The book is effectively a collection essays by many authors, one per chapter, all "experts" at various aspects of iPhone development. Some of them have produced very successful iPhone applications.
The topics covered are: simple game programming, peer-to-peer networking, multi threaded applications, creating multi-touch interfaces, physics and 2D animation libraries, audio streaming, and creating a location-aware application with navigation-based UI. There are no topics covered that you can't fathom relatively easily from the free Apple documentation and a bit of careful thought. However the useful piece of the jigsaw is seeing how other developers have already learnt iPhone OS and solved the common problems.

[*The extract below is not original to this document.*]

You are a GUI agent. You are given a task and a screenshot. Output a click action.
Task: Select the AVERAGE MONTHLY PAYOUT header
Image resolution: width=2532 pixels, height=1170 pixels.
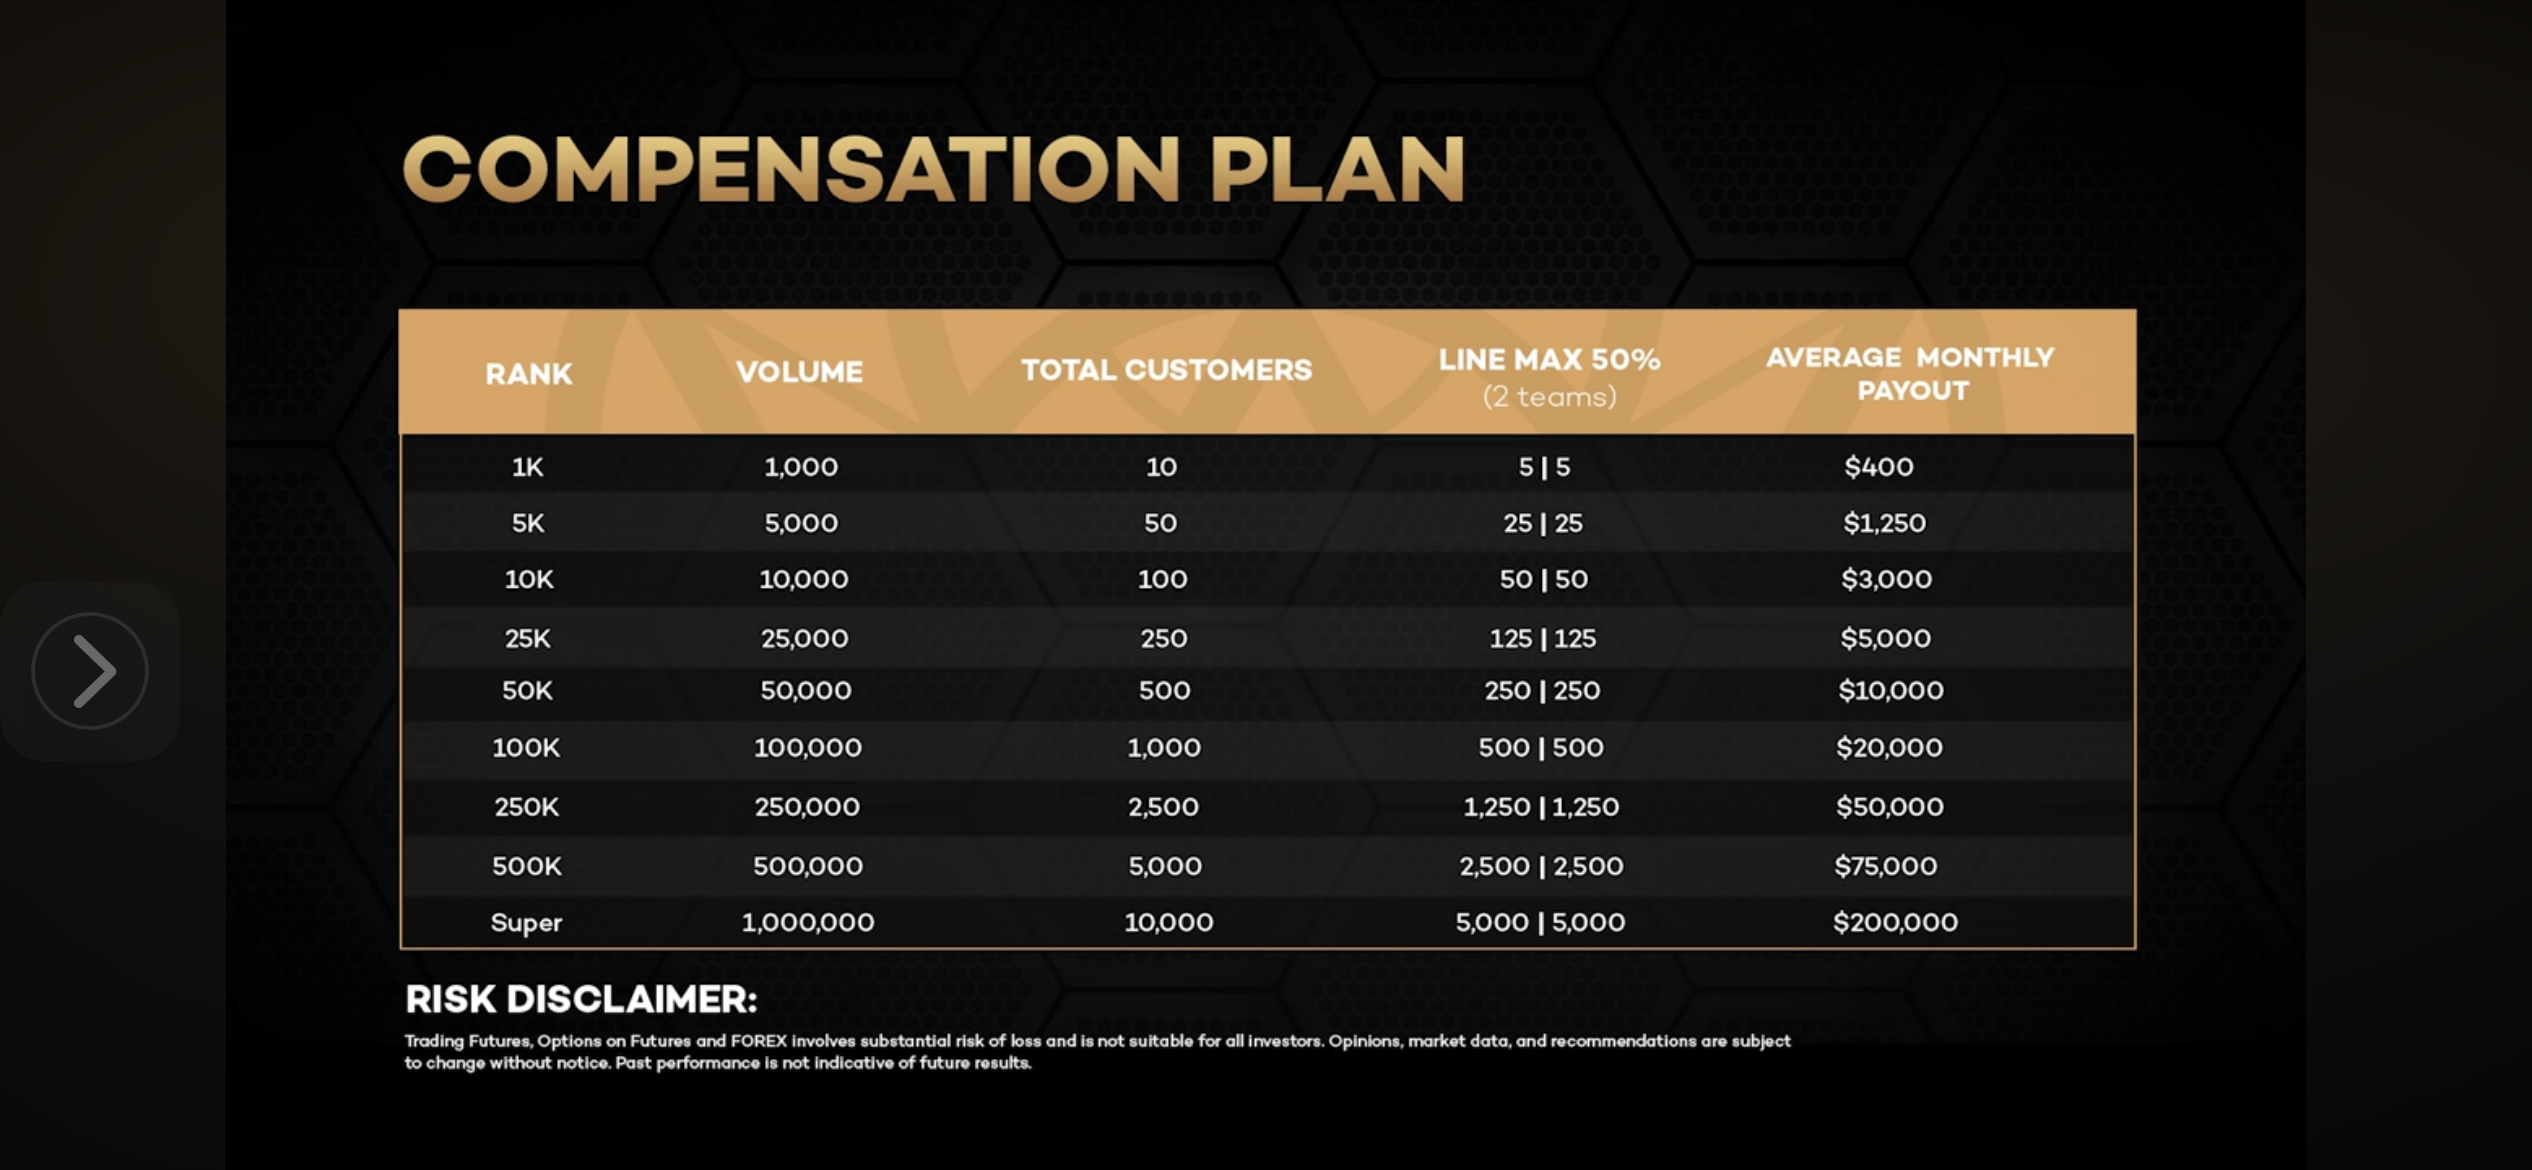click(x=1910, y=373)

The production quality of the book is high. It has been very well presented, in full colour throughout, with many iPhone and Xcode screen shots. On the whole, the writing is good. Some chapters appear to have been better proof read than others.
Perhaps the most useful part of the book is the availability of the source code for all the sample applications (from the publisher's website), so you can run and take apart the projects at your leisure. There is no bundled CD, and I'm more than happy with that.

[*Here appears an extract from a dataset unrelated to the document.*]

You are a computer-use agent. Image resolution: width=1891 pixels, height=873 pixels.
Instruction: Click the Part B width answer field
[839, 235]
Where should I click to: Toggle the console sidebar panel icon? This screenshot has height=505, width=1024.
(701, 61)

As with many such multi-authored books, some chapters are better than others. Each chapter is relatively short, and they all basically provide an overview of their topic - enough to pique your interest, but not enough to answer any serious questions. For some topics this works better than others.
Highlights are the first game-writing chapter, the multi-touch interface chapters, and the location-based application chapter. These present useful information about how to write a "real" iPhone application. I felt let down by the threading chapter which presents a fairly glib and un-thorough overview of the perils of writing threaded apps. The networking chapter is a very simplistic introduction; nothing it says is wrong, but to write your own serious networked application you'd really need to know a lot more about network technologies.
If you're an experienced programmer who wants a casual introduction to some more meaty iPhone projects than you've seen in the introductory tests, this book may be interesting for you. It's easy to read, fast paced, and pretty.